Swin-Tiny-Patch4-Window7-224-Finetuned-Skin-Cancer
Property | Value |
---|---|
Base Model | microsoft/swin-tiny-patch4-window7-224 |
License | Apache 2.0 |
Accuracy | 72.75% |
Training Framework | PyTorch 1.11.0 |
What is swin-tiny-patch4-window7-224-finetuned-skin-cancer?
This is a specialized image classification model fine-tuned on the HAM10000 skin cancer dataset using Microsoft's Swin Transformer architecture. The model can classify seven different types of skin conditions including Actinic keratoses, Basal cell carcinoma, Benign keratosis-like lesions, Dermatofibroma, Melanocytic nevi, Melanoma, and Vascular lesions.
Implementation Details
The model utilizes a Swin Transformer architecture with patch size 4 and window size 7, trained using the Adam optimizer with a learning rate of 5e-05. Training was conducted with a batch size of 128 (32 base batch size with 4 gradient accumulation steps) for one epoch, incorporating a linear learning rate scheduler with 10% warmup ratio.
- Training Loss: 0.6911
- Validation Loss: 0.7695
- Final Accuracy: 0.7275
- Implemented using Transformers 4.20.1 and PyTorch
Core Capabilities
- Multi-class skin condition classification
- Processing of medical imaging data
- Support for high-resolution dermatological images
- Inference on new skin lesion images
Frequently Asked Questions
Q: What makes this model unique?
This model combines the advanced Swin Transformer architecture with specialized medical imaging capabilities, specifically optimized for dermatological diagnosis.
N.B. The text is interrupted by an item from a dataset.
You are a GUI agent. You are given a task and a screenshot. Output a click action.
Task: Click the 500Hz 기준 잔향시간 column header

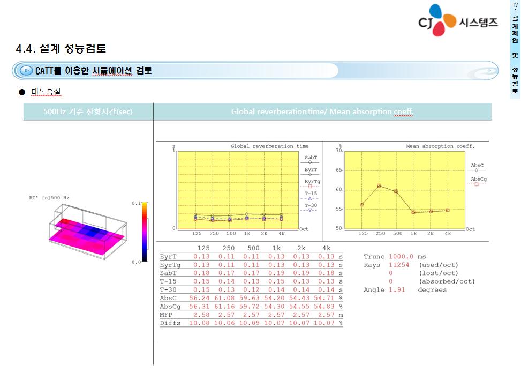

Its hierarchical feature processing makes it particularly effective for detecting subtle variations in skin lesions.
Q: What are the recommended use cases?
The model is designed to assist in preliminary screening of skin conditions and can be used as a supporting tool for dermatologists. However, it should not be used as the sole diagnostic tool, and all predictions should be verified by qualified medical professionals.